Sensibilidad de Género

Integración de la perspectiva de género (Gender Mainstreaming)

Cuando queremos contribuir con nuestro trabajo a mejorar las condiciones de vida de personas desfavorecidas se trata siempre, por un lado, de establecer estructuras propicias. Por el otro lado, sin embargo, también hay que tener en cuenta que se trata de un trabajo con individuos, con hombres y mujeres individuales que son afectados por las ventajas y las desventajas de maneras distintas. Con frecuencia, y debido a sus diferentes realidades de vida, las formas en que los hombres y las mujeres pueden participar y actuar son distintas, como también es distinto su grado de acceso a los recursos disponibles.

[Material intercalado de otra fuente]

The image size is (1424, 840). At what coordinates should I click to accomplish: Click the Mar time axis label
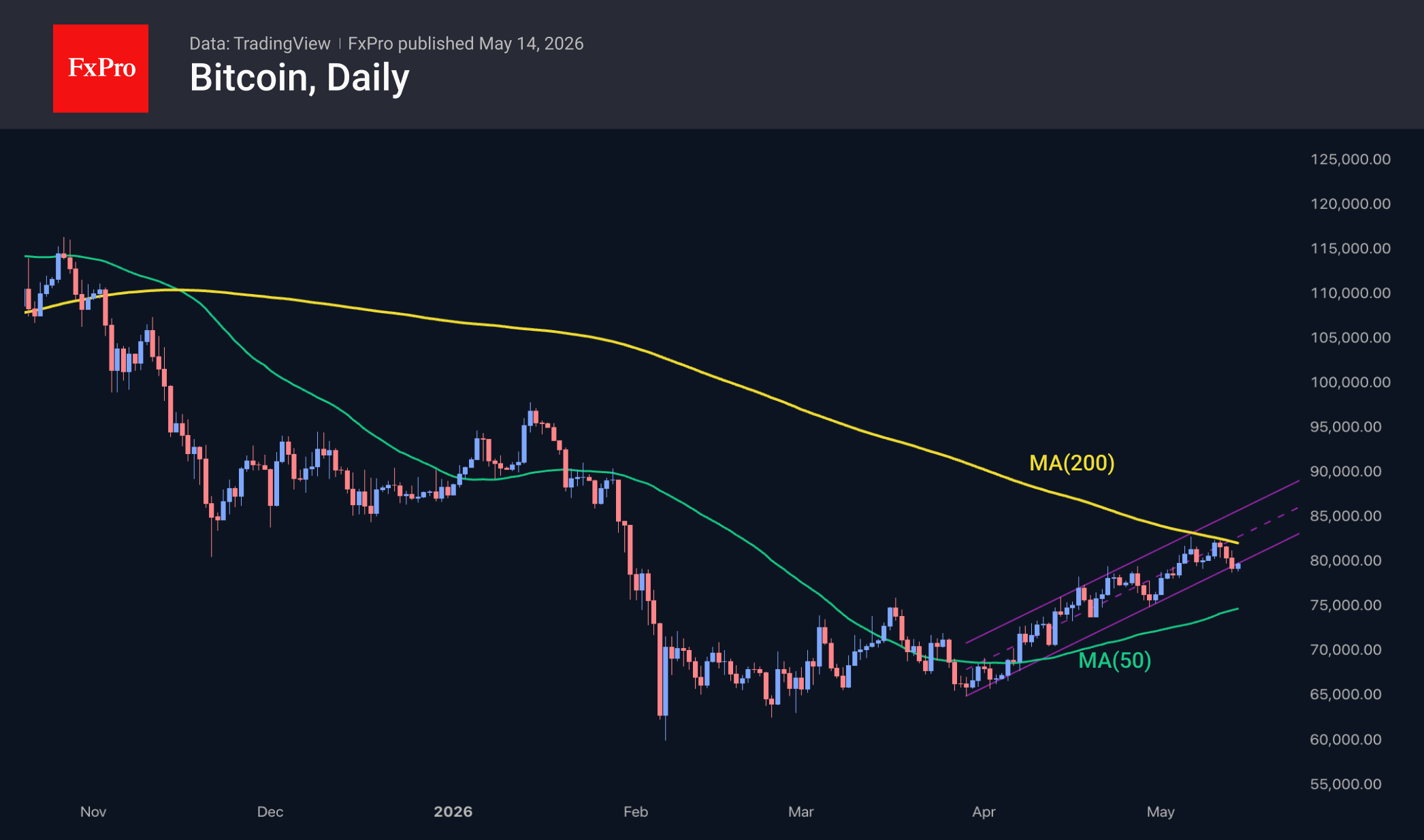click(x=801, y=811)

Por todo esto, la diferencia de género constituye un criterio importante de planeación y de análisis en todas nuestras ofertas: ¿De qué manera involucra el proyecto a las mujeres y a los hombres? ¿A quiénes favorecen las medidas planeadas? ¿Los métodos empleados para la realización de las metas pueden ser utilizados adecuadamente y de igual manera por ambos géneros? ¿Cuándo y cómo son aplicadas las medidas? ¿También las personas con responsabilidades familiares pueden involucrarse activamente? A la vez, somos conscientes de que el enfoque en “Hombres” y “Mujeres” es, en últimas, una atribución general que no puede capturar las muy diferentes y complejas manifestaciones de “género” en su total diversidad.

Nos orientamos de acuerdo con una estrategia de incorporación de la perspectiva de género (Gender Mainstreaming), con el objetivo de que nuestras medidas contribuyan a la superación de las desventajas estructurales e individuales de hombres y mujeres.